PROVIDED MATERIAL
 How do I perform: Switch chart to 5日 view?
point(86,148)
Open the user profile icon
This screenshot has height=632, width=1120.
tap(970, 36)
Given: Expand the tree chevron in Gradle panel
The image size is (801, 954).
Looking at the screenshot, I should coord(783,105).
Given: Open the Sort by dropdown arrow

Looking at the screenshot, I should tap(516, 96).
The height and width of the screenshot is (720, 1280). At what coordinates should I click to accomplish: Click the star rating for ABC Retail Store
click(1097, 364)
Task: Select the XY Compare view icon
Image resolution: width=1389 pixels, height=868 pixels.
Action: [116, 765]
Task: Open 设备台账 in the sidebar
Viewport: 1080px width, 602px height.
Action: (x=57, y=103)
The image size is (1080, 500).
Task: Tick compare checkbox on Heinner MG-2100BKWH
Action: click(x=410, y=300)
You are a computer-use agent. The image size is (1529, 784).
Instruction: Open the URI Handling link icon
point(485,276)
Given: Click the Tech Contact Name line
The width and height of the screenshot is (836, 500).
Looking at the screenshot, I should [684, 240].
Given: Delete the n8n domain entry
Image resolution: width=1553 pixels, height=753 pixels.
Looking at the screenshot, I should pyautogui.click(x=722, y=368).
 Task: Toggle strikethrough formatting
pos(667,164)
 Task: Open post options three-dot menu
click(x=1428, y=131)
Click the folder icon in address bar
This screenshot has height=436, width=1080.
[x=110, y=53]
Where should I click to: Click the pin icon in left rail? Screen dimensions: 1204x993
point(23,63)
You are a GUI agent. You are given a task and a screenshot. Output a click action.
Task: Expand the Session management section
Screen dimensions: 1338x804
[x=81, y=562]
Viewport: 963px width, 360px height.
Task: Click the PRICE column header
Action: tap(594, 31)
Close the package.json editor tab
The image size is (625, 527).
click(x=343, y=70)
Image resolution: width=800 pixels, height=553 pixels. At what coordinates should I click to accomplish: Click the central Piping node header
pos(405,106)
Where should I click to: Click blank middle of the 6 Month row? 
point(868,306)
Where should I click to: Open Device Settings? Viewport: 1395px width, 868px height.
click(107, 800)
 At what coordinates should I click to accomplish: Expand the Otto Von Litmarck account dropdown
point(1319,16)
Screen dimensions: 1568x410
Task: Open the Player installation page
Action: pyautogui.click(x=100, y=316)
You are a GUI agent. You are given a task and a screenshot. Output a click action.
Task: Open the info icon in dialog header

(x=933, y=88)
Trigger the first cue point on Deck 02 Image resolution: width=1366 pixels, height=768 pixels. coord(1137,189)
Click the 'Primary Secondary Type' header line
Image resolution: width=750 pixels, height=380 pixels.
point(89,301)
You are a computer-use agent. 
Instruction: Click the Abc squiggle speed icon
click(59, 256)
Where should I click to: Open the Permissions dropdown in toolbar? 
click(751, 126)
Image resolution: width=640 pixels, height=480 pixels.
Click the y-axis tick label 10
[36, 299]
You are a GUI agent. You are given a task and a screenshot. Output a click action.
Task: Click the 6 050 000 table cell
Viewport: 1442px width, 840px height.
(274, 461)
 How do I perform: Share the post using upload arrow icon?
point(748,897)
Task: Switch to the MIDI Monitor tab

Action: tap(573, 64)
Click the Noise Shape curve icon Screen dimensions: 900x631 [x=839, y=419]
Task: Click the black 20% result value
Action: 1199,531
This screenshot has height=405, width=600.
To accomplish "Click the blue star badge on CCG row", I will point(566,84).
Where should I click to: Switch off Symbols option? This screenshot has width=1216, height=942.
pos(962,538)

TASK BRIEF
Edit the entries above so that every "Image resolution" becomes "Screen resolution", keeping everything else unchanged.

OUTPUT OF THE TASK
 How do I perform: Switch chart to 5日 view?
point(86,148)
Open the user profile icon
This screenshot has height=632, width=1120.
tap(970, 36)
Given: Expand the tree chevron in Gradle panel
The image size is (801, 954).
Looking at the screenshot, I should coord(783,105).
Given: Open the Sort by dropdown arrow

Looking at the screenshot, I should tap(516, 96).
The height and width of the screenshot is (720, 1280). At what coordinates should I click to accomplish: Click the star rating for ABC Retail Store
click(1097, 364)
Task: Select the XY Compare view icon
Screen resolution: width=1389 pixels, height=868 pixels.
Action: [116, 765]
Task: Open 设备台账 in the sidebar
Viewport: 1080px width, 602px height.
Action: (x=57, y=103)
The image size is (1080, 500).
Task: Tick compare checkbox on Heinner MG-2100BKWH
Action: click(x=410, y=300)
You are a computer-use agent. The image size is (1529, 784).
Instruction: Open the URI Handling link icon
point(485,276)
Given: Click the Tech Contact Name line
The width and height of the screenshot is (836, 500).
Looking at the screenshot, I should [684, 240].
Given: Delete the n8n domain entry
Screen resolution: width=1553 pixels, height=753 pixels.
Looking at the screenshot, I should pyautogui.click(x=722, y=368).
 Task: Toggle strikethrough formatting
pos(667,164)
 Task: Open post options three-dot menu
click(x=1428, y=131)
Click the folder icon in address bar
This screenshot has height=436, width=1080.
[x=110, y=53]
Where should I click to: Click the pin icon in left rail? Screen dimensions: 1204x993
point(23,63)
You are a GUI agent. You are given a task and a screenshot. Output a click action.
Task: Expand the Session management section
Screen dimensions: 1338x804
[x=81, y=562]
Viewport: 963px width, 360px height.
Task: Click the PRICE column header
Action: tap(594, 31)
Close the package.json editor tab
The image size is (625, 527).
click(x=343, y=70)
Screen resolution: width=800 pixels, height=553 pixels. At what coordinates should I click to accomplish: Click the central Piping node header
pos(405,106)
Where should I click to: Click blank middle of the 6 Month row? 
point(868,306)
Where should I click to: Open Device Settings? Viewport: 1395px width, 868px height.
click(107, 800)
 At what coordinates should I click to accomplish: Expand the Otto Von Litmarck account dropdown
point(1319,16)
Screen dimensions: 1568x410
Task: Open the Player installation page
Action: pyautogui.click(x=100, y=316)
You are a GUI agent. You are given a task and a screenshot. Output a click action.
Task: Open the info icon in dialog header

(x=933, y=88)
Trigger the first cue point on Deck 02 Screen resolution: width=1366 pixels, height=768 pixels. coord(1137,189)
Click the 'Primary Secondary Type' header line
Screen resolution: width=750 pixels, height=380 pixels.
point(89,301)
You are a computer-use agent. 
Instruction: Click the Abc squiggle speed icon
click(59, 256)
Where should I click to: Open the Permissions dropdown in toolbar? 
click(751, 126)
Screen resolution: width=640 pixels, height=480 pixels.
Click the y-axis tick label 10
[36, 299]
You are a GUI agent. You are given a task and a screenshot. Output a click action.
Task: Click the 6 050 000 table cell
Viewport: 1442px width, 840px height.
(274, 461)
 How do I perform: Share the post using upload arrow icon?
point(748,897)
Task: Switch to the MIDI Monitor tab

Action: tap(573, 64)
Click the Noise Shape curve icon Screen dimensions: 900x631 [x=839, y=419]
Task: Click the black 20% result value
Action: 1199,531
This screenshot has height=405, width=600.
To accomplish "Click the blue star badge on CCG row", I will point(566,84).
Where should I click to: Switch off Symbols option? This screenshot has width=1216, height=942.
pos(962,538)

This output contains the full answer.